_Text provided_:
======

Backlash shoes from Poetic License (a sub-genre of Irregular Choice)
I saw the yellow ones on the feet of a vintage style blogger. Gorgeousnessnessness!
Or how about this Heyday Clothing Bow Blouse in pink... teamed with red swing trousers - ooh! Pink and red? But it works! There are better pictures on the model's blog here.
Of course, I cannot possibly pay good money for ready-made clothes in the vintage style. Why would I do that when I can make my own?
And therein lies the dilemma.
Self Stitched September has fallen hot (well... cool) on the heels of Me Made June, and all I can see in my Flickr sets are pictures of me wearing my clothes, the same clothes, over and over again. Honestly, I am so ready to cheat on my pledge just to look at something different! Which is pathetic. Would I have noticed if I wasn't taking my "outfit" photograph every day? I doubt it.
I decided it would be OK to reward myself for being self-stitched for another month. I have been putting aside the £s I used to spend on a daily latte coffee, thinking I would buy myself a treat. A dressmaker's dummy sprang to mind! In August and September (so far) I have already saved £49.
But the problem is, this caffeine-denial has coincided with other expenditure: yarn, fabric, more yarn. And I get all tied up in knots about whether I have already spent the "extra" £49.

======

_Raw data_:
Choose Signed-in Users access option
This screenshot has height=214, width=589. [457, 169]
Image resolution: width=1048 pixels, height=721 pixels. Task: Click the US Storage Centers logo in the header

======

_Instructions_:
[1] In the sewing blog post, how much money has the writer saved so far by skipping a daily latte?
[2] Continue the sewing blog post, picking up right after its last sentence.

_Answers given_:
[1] £49, saved in August and September so far.

[2]
Do you have a budget for stitching materials? I don't. I just buy things and feel guilty or don't buy things and feel deprived. I am hopeless case. I badly need a philosophy, or rules to follow, like "You can spend £100 a month on yourself".
But how much is too much? My wardrobe is still full of clothes, despite sending the majority to the charity shop. And I still have a crisis in the morning when I realise I don't have any brown tights or black socks or um, mustard shoes.
Making clothes is my "hobby", but it is also the way I get new things to wear. So... does that mean that my clothing budget should equal what someone else might spend on their hobby plus what they might spend on clothes?
I used to view my daily coffee as the equivalent of FL's pint of beer at the golf club. But what if I said that a game of golf costs £20, so at a conservative estimate a golfer's hobby costs him 3 x £22 per week? Good golly Miss Molly! That's £66 x 4 a month!
Now please don't get me wrong, FL does not grudge me the £s I spend on clothes or fabric (and it's my income that pays for it anyway) , and he has pretty much given up golf now anyway... I am just trying to find a way to measure what might be reasonable. And I am floundering.
Go on say it: "Roo, get over yourself and seize the day!"
Does that mean I can buy the yellow shoes...?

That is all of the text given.